*Directions:*
Convert the lines below into a CSV with two columns headed input and output. Each line gets its own row, with its text in input and its answer in output. Wrap every field in quotes, replace line breaks with spaces, and include all of the lines.

*Input data:*
<<<<

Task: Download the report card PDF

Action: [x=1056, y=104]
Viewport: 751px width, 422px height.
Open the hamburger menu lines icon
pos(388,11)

>>>>

*Solved problem:*
input,output
"Task: Download the report card PDF","Action: [x=1056, y=104]"
"Viewport: 751px width, 422px height. Open the hamburger menu lines icon","pos(388,11)"